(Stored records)
┌────────
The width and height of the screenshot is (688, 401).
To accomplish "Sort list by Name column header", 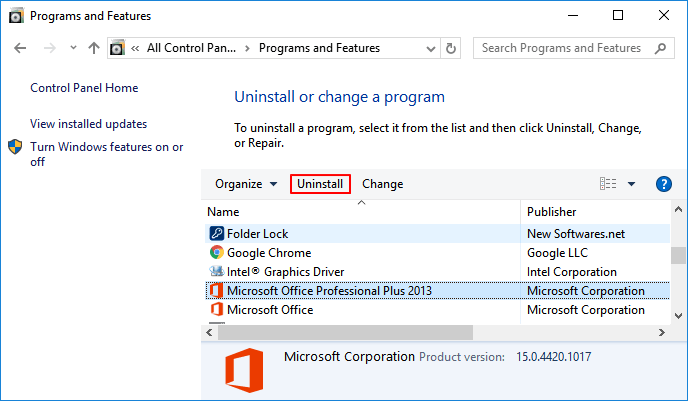I will tap(224, 212).
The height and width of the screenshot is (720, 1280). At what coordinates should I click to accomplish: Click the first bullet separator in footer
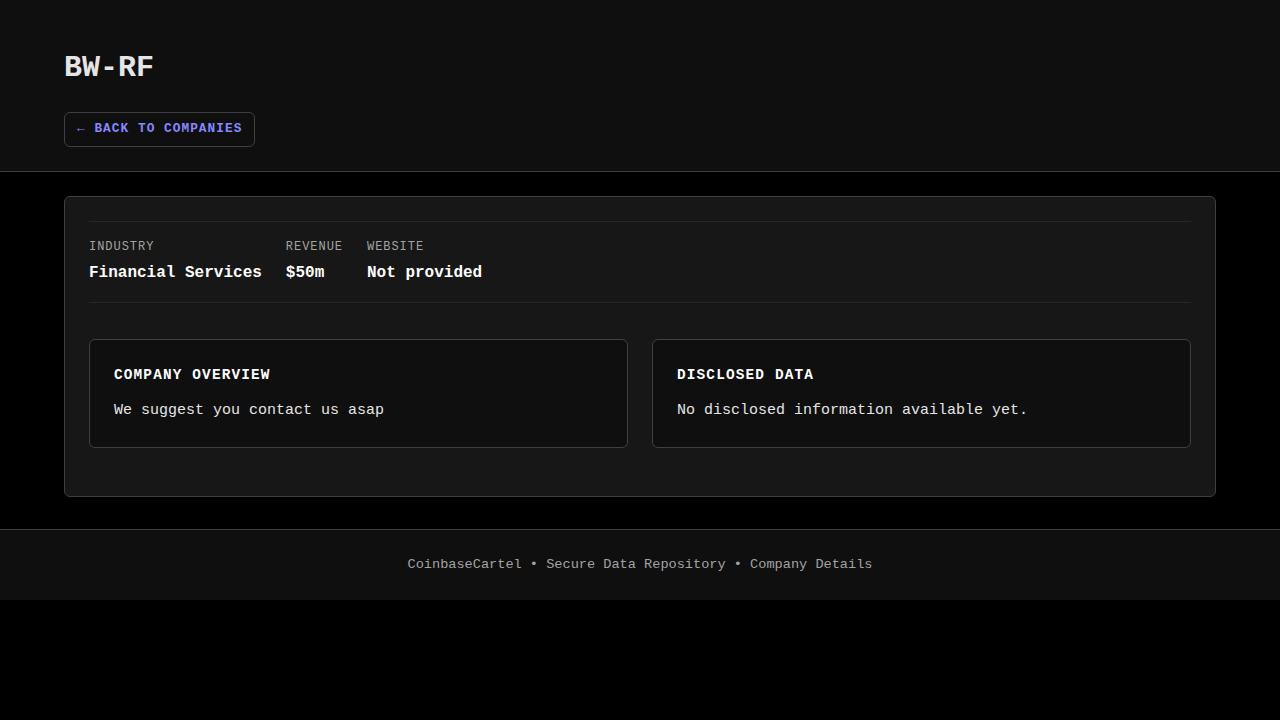pos(534,564)
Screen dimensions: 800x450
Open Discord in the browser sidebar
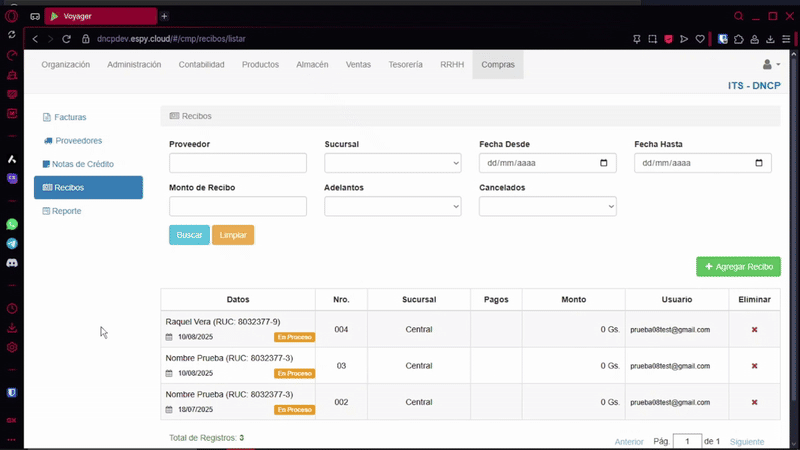coord(12,262)
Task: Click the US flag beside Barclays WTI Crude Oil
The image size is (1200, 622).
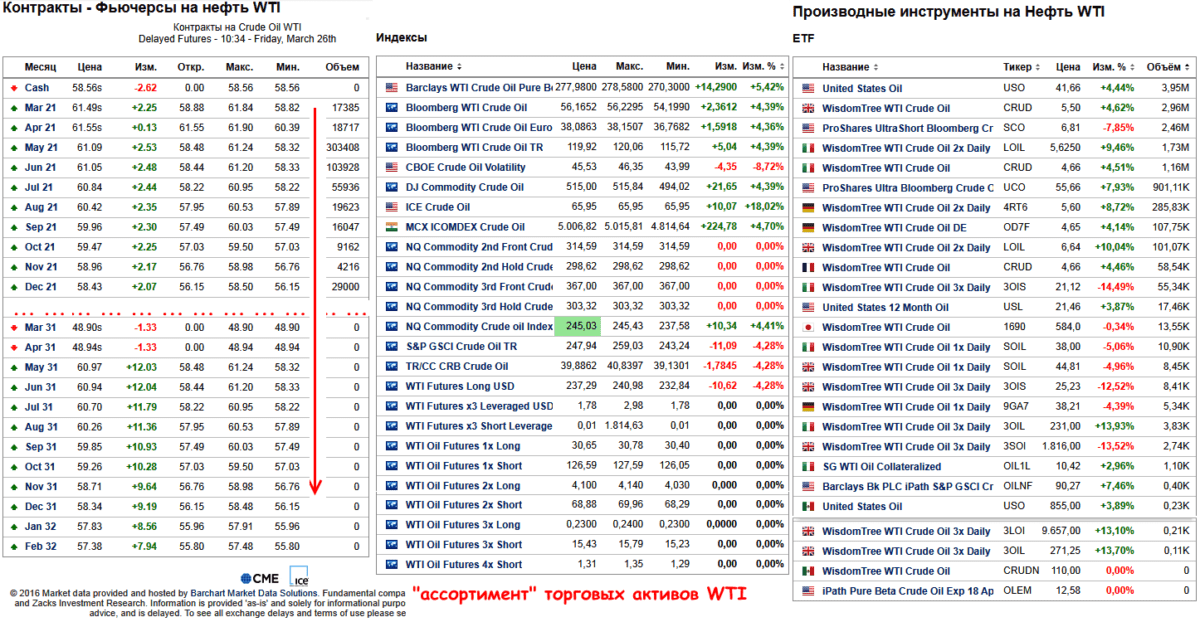Action: pyautogui.click(x=391, y=88)
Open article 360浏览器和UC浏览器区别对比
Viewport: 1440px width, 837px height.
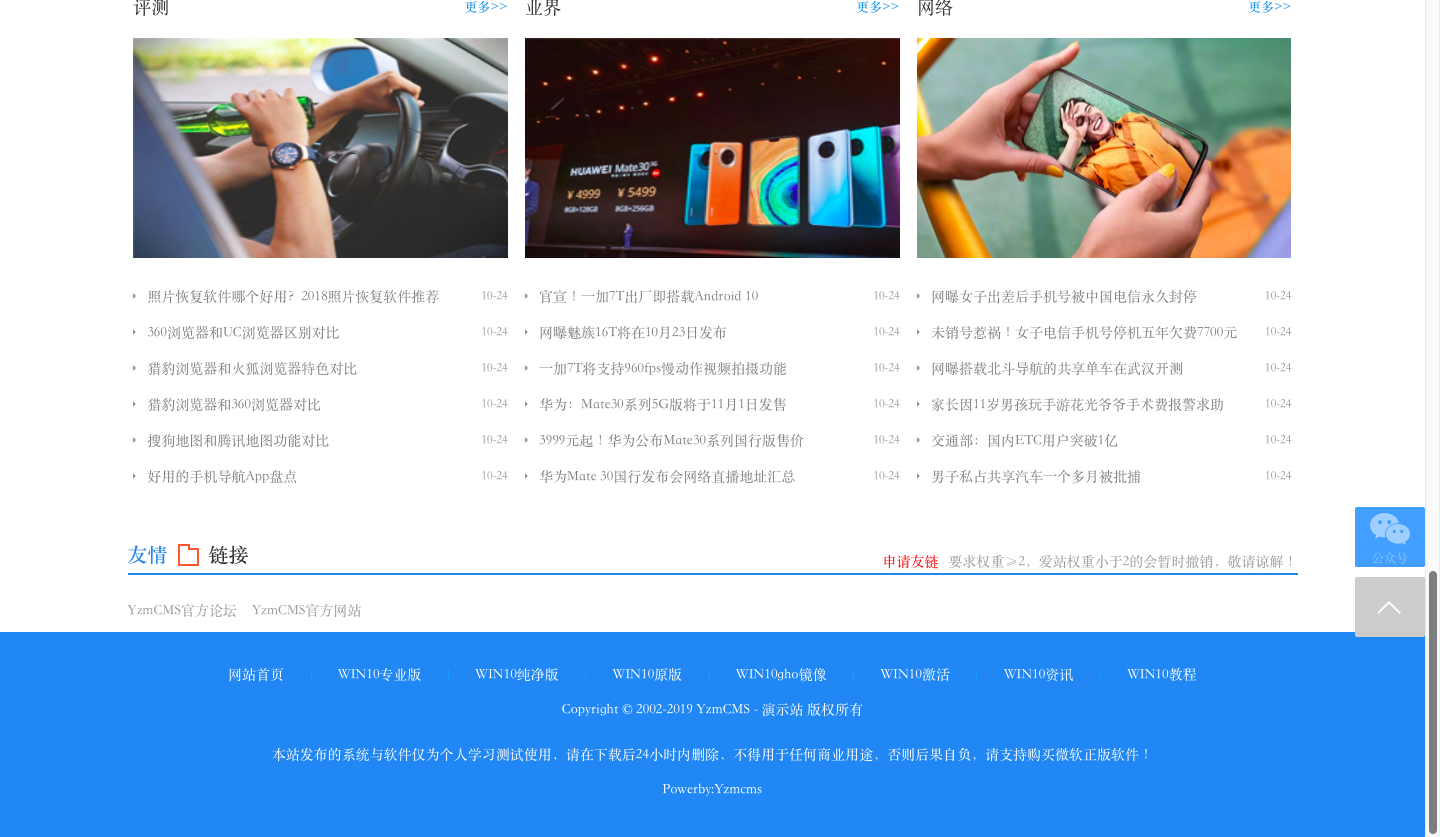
└────────
Please set down, exactly and with nothing added, the lines from the line with "Open Discord in the browser sidebar" to the end of the entries above, omitting pictures.

## Your response:
Open Discord in the browser sidebar
coord(12,262)
Task: Click the US flag beside Barclays WTI Crude Oil
The image size is (1200, 622).
Action: pyautogui.click(x=391, y=88)
Open article 360浏览器和UC浏览器区别对比
Viewport: 1440px width, 837px height.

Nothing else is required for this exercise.